Tag Archives: John Nance Garner

The Most Compelling Race Is For the Least Compelling Prize

With all due respect to John Nance Garner, seen above conducting one of the essential duties of the Vice Presidency, the #2 spot in an executive branch is the appendix of the American political system. Garner called accepting the VP nomination “the worst damn fool mistake I ever made.” Harry Truman said the vice president “is about as useful as a cow’s fifth teat.” Our first VP, John Adams, called it “the most insignificant office that ever the invention of man contrived or his imagination conceived.”

And yet, here in Vermont, we’re seeing a relative land rush for our equivalent of the vice presidency. There will be, mirabile dictu, contested primaries for lieutenant governor on the Democratic and Republican ballots in August. Despite the hollowness of the actual office, the two primaries and the general election to follow offer a rare hint of intrigue in what promises to be a suspense-free campaign season as far as the statewide ballot is concerned.

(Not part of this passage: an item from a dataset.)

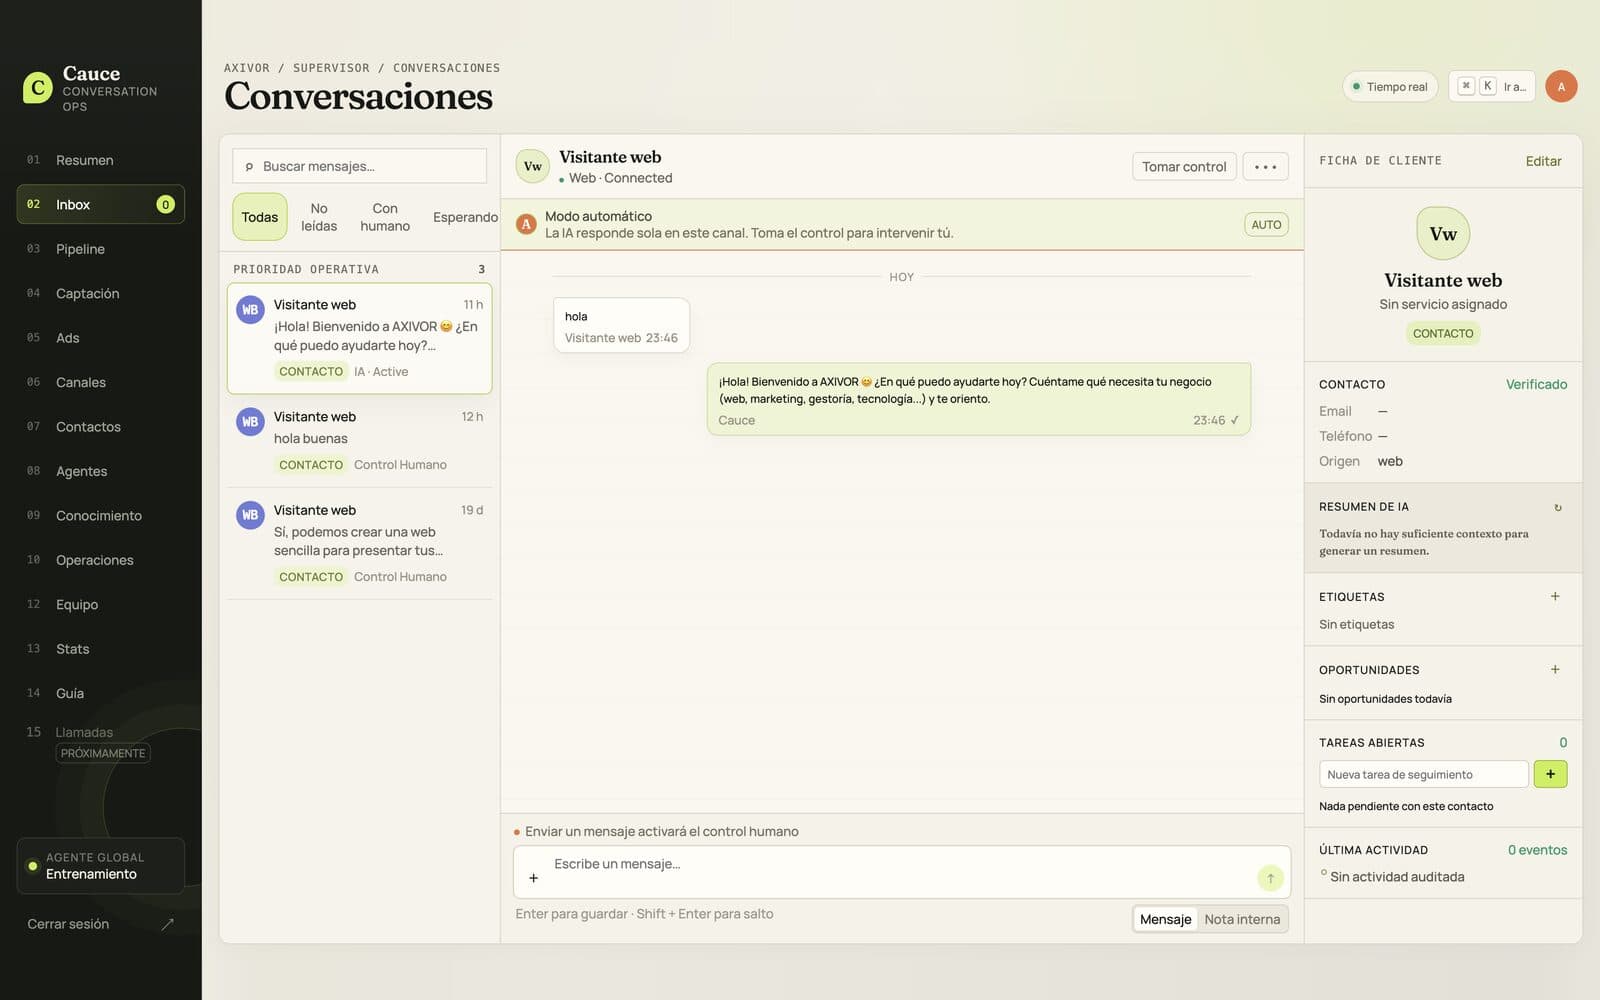
Task: Click the Editar link in Ficha de cliente
Action: pos(1543,161)
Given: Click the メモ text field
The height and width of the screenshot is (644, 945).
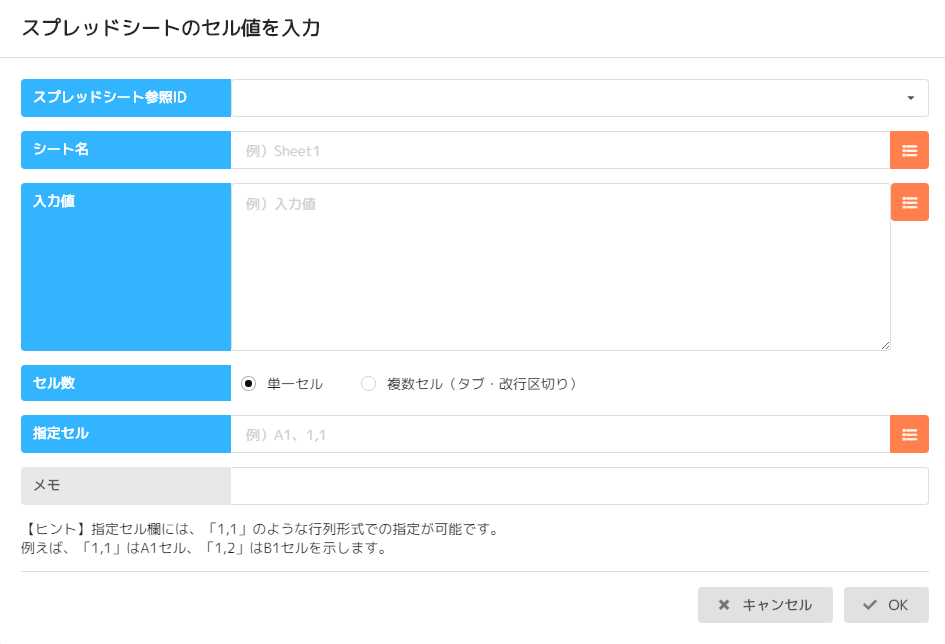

I’ve covered the Democratic contest previously. But now we have two announced candidates on the Republican side, an embarrassment of riches for a party that has given multiple nominations to H. Brooke Paige in recent years. Rutland accountant, January 6 field trip organizer, and multiple-time loser Gregory Thayer has been in the race for months, not that anyone has noticed. He has now been joined by former Democratic state senator John Rodgers, last seen biffing his re-election bid to the Senate by failing to get his nominating petitions in on time.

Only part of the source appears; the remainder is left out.